The administration of the post-questionnaire to each user involved in testing the game prototype equipped with no tutorial or with one of its implemented variants enables us to collect quantitative data to be assessed through a suitable evaluation technique. Given the comparative nature of the experiment and the presence of (at least) two independent testing groups (we are assuming a between-subjects design of the experiment), we believe that employing the ANOVA (analysis of variance) test is a suitable solution to determine if there is a statistically significant difference between the questionnaire results from the different groups [31]. Then, for each item of the questionnaire with such a difference, a two-sample t-test with a 95% confidence level can be applied to determine if the means of participants using different tutorial variants differ. Finally, the level of statistical significance can be obtained by analyzing the resulting p-value, choosing 0.05 as the threshold value [28].

4. Use Case

To evaluate our approach, we applied it to a selection of popular and highest-selling AAA FPSs. FPS is a video game genre centered on weapon-based combat from a first-person perspective [32], with the player experiencing the action through the eyes of the protagonist and controlling the player character in a three-dimensional space [33].
Specifically, we incorporated our approach in the FPS genre as follows: (i) we applied the classification framework defined in Section 3.1 against a selection of different in-game tutorials developed for 32 selected AAA FPSs. This allowed us to extract a parameter-based description of the two most common types of tutorial in this category of video games; (ii) we developed a prototype of a single-level FPS in three different versions: one with no tutorial at all and the other two equipped with the tutorial variants extracted from the previous step; (iii) we performed a controlled comparative experiment through online user testing. The experiment was realized by relying on a between-subjects design. We involved 46 users divided into three groups, so each group tested only one of the three versions of the FPS; and (iv) we collected feedback through pre- and post-questionnaires and kept track of the players’ activities in the game using a dedicated logging mechanism.
In the following sections, we will look at each step in more detail.

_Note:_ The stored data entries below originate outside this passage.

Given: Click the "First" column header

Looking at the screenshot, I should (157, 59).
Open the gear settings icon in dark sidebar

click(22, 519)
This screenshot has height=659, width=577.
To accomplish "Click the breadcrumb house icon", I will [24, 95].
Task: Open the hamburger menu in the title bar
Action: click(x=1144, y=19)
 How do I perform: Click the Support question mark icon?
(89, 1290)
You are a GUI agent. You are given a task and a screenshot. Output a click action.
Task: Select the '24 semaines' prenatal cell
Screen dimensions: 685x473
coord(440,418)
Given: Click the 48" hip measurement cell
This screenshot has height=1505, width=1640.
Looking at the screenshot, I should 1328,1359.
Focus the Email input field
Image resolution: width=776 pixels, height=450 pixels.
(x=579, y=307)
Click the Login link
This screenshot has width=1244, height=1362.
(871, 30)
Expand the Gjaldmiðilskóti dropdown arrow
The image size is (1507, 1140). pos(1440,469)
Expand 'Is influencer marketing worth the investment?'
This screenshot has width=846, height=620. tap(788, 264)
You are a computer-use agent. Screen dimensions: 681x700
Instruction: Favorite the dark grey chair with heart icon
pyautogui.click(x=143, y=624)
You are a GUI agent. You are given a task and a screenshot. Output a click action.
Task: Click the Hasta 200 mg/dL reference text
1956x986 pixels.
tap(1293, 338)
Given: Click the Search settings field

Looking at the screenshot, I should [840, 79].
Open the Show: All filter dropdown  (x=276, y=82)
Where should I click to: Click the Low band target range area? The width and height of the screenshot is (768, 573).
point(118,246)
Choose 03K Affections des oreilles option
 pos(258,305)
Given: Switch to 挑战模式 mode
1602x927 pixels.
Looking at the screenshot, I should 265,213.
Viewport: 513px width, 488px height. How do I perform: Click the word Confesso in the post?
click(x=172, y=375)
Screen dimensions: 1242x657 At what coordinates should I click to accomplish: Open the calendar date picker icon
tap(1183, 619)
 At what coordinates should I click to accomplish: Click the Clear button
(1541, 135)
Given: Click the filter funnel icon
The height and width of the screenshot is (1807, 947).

4.1. Applying the Classification Framework

The first step was to apply the classification framework to analyze already existing tutorials. We selected 32 tutorials from respective AAA FPS games based on their popularity and gameplay style. The list of selected games is shown in Table 1, together with their assessment against the classification framework.
We handpicked those titles from top-selling FPSs throughout the last two decades, mixing traditional FPSs with narrative-driven ones, such as the “Elder Scrolls”, and niche titles such as “Mirror’s Edge”, a Parkour game. This allowed us to build both a vertical analysis of how tutorials evolved during these years, and a horizontal one, on how tutorials can vary when we move towards different, but very similar, genres of video games.
By looking at the results of the classification framework, we identified the two most frequent combinations of parameters/gaming features available in the analyzed tutorials:
  • The most popular one, with 10 entries in the table consisted of: presence of tutorial, context sensitivity, NOT freedom, help availability, text usage, voice usage, NOT video usage, helping avatar, NOT skippable, story integration, NOT practice tool, NOT printed, command scheme customization and controller diagram. This combination of gaming features is commonly found in narrative-driven FPSs, such as “Destiny”.
  • Excluding the games belonging to the previous selection from the table, we are left with great diversity. Some video games, though, differ only for the evaluation of one or two parameters. Thus, we decided to select "Overwatch" (and its combination of gaming features) as representative of the games not belonging to the first selection. Therefore. the second combination consisted of: presence of tutorial, context sensitivity, freedom, help availability, text usage, voice usage, NOT video usage, helping avatar, skippable, NOT story integration, practice tool, NOT printed, command scheme customization and controller diagram. Games of this second group can be found by searching in the table for rows where the parameter “Pratice Tool Presence” is true.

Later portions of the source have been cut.